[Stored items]
--*--
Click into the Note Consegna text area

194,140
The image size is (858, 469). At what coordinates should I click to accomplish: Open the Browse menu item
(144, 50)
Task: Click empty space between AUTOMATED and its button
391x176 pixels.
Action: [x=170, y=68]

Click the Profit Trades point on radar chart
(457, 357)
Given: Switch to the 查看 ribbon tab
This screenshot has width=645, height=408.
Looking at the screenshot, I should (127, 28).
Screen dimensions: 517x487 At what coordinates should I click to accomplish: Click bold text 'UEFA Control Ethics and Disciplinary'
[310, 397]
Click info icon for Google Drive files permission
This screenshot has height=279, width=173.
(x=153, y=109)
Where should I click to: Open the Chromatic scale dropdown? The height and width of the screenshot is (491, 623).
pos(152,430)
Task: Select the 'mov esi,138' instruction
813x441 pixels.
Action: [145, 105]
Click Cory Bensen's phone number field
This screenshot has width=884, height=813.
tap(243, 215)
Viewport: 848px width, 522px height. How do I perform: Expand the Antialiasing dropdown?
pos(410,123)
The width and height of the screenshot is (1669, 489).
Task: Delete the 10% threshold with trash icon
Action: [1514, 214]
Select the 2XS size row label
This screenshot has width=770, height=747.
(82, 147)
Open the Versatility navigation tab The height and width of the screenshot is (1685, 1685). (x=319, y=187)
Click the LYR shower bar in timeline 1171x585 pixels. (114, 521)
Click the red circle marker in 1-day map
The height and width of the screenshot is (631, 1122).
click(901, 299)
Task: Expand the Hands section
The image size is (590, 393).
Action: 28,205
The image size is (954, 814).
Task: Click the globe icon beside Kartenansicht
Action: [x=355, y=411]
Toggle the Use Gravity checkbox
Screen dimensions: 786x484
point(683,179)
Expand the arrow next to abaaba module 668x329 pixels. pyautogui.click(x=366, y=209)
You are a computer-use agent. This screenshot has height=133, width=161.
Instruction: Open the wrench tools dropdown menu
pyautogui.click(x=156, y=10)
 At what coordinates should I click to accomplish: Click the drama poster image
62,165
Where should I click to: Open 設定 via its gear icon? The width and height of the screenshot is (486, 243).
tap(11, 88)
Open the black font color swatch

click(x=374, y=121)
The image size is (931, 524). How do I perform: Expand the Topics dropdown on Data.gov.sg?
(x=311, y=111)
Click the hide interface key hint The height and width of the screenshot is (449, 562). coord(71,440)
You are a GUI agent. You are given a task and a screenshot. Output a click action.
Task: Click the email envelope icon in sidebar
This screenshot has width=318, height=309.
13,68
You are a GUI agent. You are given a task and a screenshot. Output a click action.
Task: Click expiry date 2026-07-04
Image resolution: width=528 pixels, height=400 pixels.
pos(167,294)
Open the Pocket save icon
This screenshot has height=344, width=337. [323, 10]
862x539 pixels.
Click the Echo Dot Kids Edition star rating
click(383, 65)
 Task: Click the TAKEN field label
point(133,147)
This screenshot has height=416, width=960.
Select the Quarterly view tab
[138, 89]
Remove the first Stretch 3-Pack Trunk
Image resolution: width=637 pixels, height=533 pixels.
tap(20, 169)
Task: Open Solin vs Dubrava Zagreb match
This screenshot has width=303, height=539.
--*--
Copy the entries above exactly. Miss none of them.

Task solution:
Click into the Note Consegna text area

194,140
The image size is (858, 469). At what coordinates should I click to accomplish: Open the Browse menu item
(144, 50)
Task: Click empty space between AUTOMATED and its button
391x176 pixels.
Action: [x=170, y=68]

Click the Profit Trades point on radar chart
(457, 357)
Given: Switch to the 查看 ribbon tab
This screenshot has width=645, height=408.
Looking at the screenshot, I should (127, 28).
Screen dimensions: 517x487 At what coordinates should I click to accomplish: Click bold text 'UEFA Control Ethics and Disciplinary'
[310, 397]
Click info icon for Google Drive files permission
This screenshot has height=279, width=173.
(x=153, y=109)
Where should I click to: Open the Chromatic scale dropdown? The height and width of the screenshot is (491, 623).
pos(152,430)
Task: Select the 'mov esi,138' instruction
813x441 pixels.
Action: [145, 105]
Click Cory Bensen's phone number field
This screenshot has width=884, height=813.
tap(243, 215)
Viewport: 848px width, 522px height. How do I perform: Expand the Antialiasing dropdown?
pos(410,123)
The width and height of the screenshot is (1669, 489).
Task: Delete the 10% threshold with trash icon
Action: [1514, 214]
Select the 2XS size row label
This screenshot has width=770, height=747.
(82, 147)
Open the Versatility navigation tab The height and width of the screenshot is (1685, 1685). (x=319, y=187)
Click the LYR shower bar in timeline 1171x585 pixels. (114, 521)
Click the red circle marker in 1-day map
The height and width of the screenshot is (631, 1122).
click(901, 299)
Task: Expand the Hands section
The image size is (590, 393).
Action: 28,205
The image size is (954, 814).
Task: Click the globe icon beside Kartenansicht
Action: [x=355, y=411]
Toggle the Use Gravity checkbox
Screen dimensions: 786x484
point(683,179)
Expand the arrow next to abaaba module 668x329 pixels. pyautogui.click(x=366, y=209)
You are a computer-use agent. This screenshot has height=133, width=161.
Instruction: Open the wrench tools dropdown menu
pyautogui.click(x=156, y=10)
 At what coordinates should I click to accomplish: Click the drama poster image
62,165
Where should I click to: Open 設定 via its gear icon? The width and height of the screenshot is (486, 243).
tap(11, 88)
Open the black font color swatch

click(x=374, y=121)
The image size is (931, 524). How do I perform: Expand the Topics dropdown on Data.gov.sg?
(x=311, y=111)
Click the hide interface key hint The height and width of the screenshot is (449, 562). coord(71,440)
You are a GUI agent. You are given a task and a screenshot. Output a click action.
Task: Click the email envelope icon in sidebar
This screenshot has width=318, height=309.
13,68
You are a GUI agent. You are given a task and a screenshot. Output a click action.
Task: Click expiry date 2026-07-04
Image resolution: width=528 pixels, height=400 pixels.
pos(167,294)
Open the Pocket save icon
This screenshot has height=344, width=337. [323, 10]
862x539 pixels.
Click the Echo Dot Kids Edition star rating
click(383, 65)
 Task: Click the TAKEN field label
point(133,147)
This screenshot has height=416, width=960.
Select the Quarterly view tab
[138, 89]
Remove the first Stretch 3-Pack Trunk
Image resolution: width=637 pixels, height=533 pixels.
tap(20, 169)
Task: Open Solin vs Dubrava Zagreb match
This screenshot has width=303, height=539.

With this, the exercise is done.